Debugging kernel and modules via gdb

The kernel debugger kgdb, hypervisors like QEMU or JTAG-based hardware interfaces allow to debug the Linux kernel and its modules during runtime using gdb. Gdb comes with a powerful scripting interface for python. The kernel provides a collection of helper scripts that can simplify typical kernel debugging steps. This is a short tutorial about how to enable and use them. It focuses on QEMU/KVM virtual machines as target, but the examples can be transferred to the other gdb stubs as well.

Requirements

  • gdb 7.2+ (recommended: 7.4+) with python support enabled (typically true for distributions)

Setup

  • Create a virtual Linux machine for QEMU/KVM (see www.linux-kvm.org and www.qemu.org for more details). For cross-development, https://landley.net/aboriginal/bin keeps a pool of machine images and toolchains that can be helpful to start from.

  • Build the kernel with CONFIG_GDB_SCRIPTS enabled, but leave CONFIG_DEBUG_INFO_REDUCED off. If your architecture supports CONFIG_FRAME_POINTER, keep it enabled.

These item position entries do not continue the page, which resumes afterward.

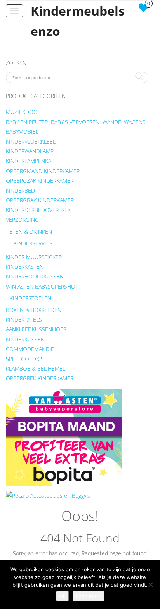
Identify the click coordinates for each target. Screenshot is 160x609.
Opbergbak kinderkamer (40, 200)
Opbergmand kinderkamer (43, 171)
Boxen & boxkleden (33, 309)
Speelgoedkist (26, 358)
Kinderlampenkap (30, 160)
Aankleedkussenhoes (36, 329)
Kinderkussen (25, 339)
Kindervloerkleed (31, 141)
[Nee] (150, 584)
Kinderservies (33, 243)
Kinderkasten (24, 266)
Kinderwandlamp (30, 151)
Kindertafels (24, 319)
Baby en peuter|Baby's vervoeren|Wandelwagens (76, 122)
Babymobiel (22, 131)
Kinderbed (20, 190)
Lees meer (88, 596)
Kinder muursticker (34, 257)
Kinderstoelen (30, 298)
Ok (62, 596)
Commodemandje (30, 349)
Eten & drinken (31, 231)
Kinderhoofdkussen (35, 276)
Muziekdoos (23, 112)
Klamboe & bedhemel (35, 368)
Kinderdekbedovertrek (38, 210)
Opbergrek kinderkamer (39, 378)
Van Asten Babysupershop (42, 286)
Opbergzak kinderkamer (39, 180)
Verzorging (22, 219)
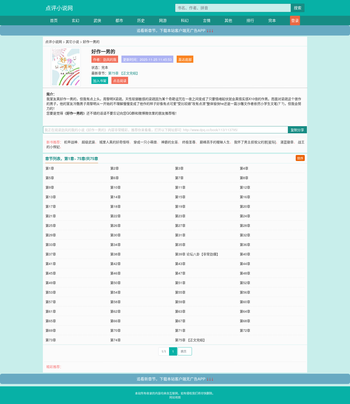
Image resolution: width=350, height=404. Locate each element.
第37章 (50, 254)
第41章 (50, 263)
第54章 (115, 292)
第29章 (50, 235)
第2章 (114, 168)
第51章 (180, 282)
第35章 (180, 244)
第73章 (50, 339)
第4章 (244, 168)
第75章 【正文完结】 (124, 73)
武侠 (97, 20)
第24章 (245, 215)
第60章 (245, 301)
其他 (228, 20)
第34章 (115, 244)
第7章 (179, 177)
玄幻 (75, 20)
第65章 (50, 320)
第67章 (180, 320)
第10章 (115, 187)
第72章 (245, 330)
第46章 (115, 273)
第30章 (115, 235)
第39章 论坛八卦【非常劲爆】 (197, 254)
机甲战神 (70, 142)
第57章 (50, 301)
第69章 (50, 330)
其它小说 (72, 41)
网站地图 (175, 397)
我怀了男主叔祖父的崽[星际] (255, 142)
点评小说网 (59, 8)
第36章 (245, 244)
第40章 (245, 254)
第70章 (115, 330)
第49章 (50, 282)
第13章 (50, 196)
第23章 (180, 215)
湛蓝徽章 (287, 142)
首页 (54, 20)
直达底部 (185, 59)
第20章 (245, 206)
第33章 (50, 244)
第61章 (50, 311)
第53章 (50, 292)
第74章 (115, 339)
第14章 (115, 196)
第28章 (245, 225)
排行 (250, 20)
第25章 (50, 225)
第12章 (245, 187)
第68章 (245, 320)
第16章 (245, 196)
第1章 (49, 168)
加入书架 (99, 80)
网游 (163, 20)
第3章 (179, 168)
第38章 (115, 254)
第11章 (180, 187)
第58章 (115, 301)
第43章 (180, 263)
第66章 (115, 320)
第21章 (50, 215)
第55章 (180, 292)
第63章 (180, 311)
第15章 (180, 196)
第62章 (115, 311)
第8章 (244, 177)
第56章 (245, 292)
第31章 (180, 235)
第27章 (180, 225)
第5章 (49, 177)
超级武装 (88, 142)
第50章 (115, 282)
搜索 (297, 7)
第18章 (115, 206)
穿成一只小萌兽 (145, 142)
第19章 (180, 206)
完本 (272, 20)
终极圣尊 (188, 142)
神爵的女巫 (169, 142)
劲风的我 (109, 59)
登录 (295, 20)
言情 (206, 20)
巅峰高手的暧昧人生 (215, 142)
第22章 (115, 215)
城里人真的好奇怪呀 (114, 142)
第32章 (245, 235)
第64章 (245, 311)
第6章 (114, 177)
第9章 (49, 187)
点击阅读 (119, 80)
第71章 (180, 330)
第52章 (245, 282)
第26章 (115, 225)
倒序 (300, 158)
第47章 (180, 273)
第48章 (245, 273)
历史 (141, 20)
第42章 (115, 263)
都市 (119, 20)
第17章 (50, 206)
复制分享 (297, 129)
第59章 (180, 301)
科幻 (185, 20)
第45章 (50, 273)
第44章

  • Install that kernel on the guest, turn off KASLR if necessary by adding “nokaslr” to the kernel command line. Alternatively, QEMU allows to boot the kernel directly using -kernel, -append, -initrd command line switches. This is generally only useful if you do not depend on modules. See QEMU documentation for more details on this mode. In this case, you should build the kernel with CONFIG_RANDOMIZE_BASE disabled if the architecture supports KASLR.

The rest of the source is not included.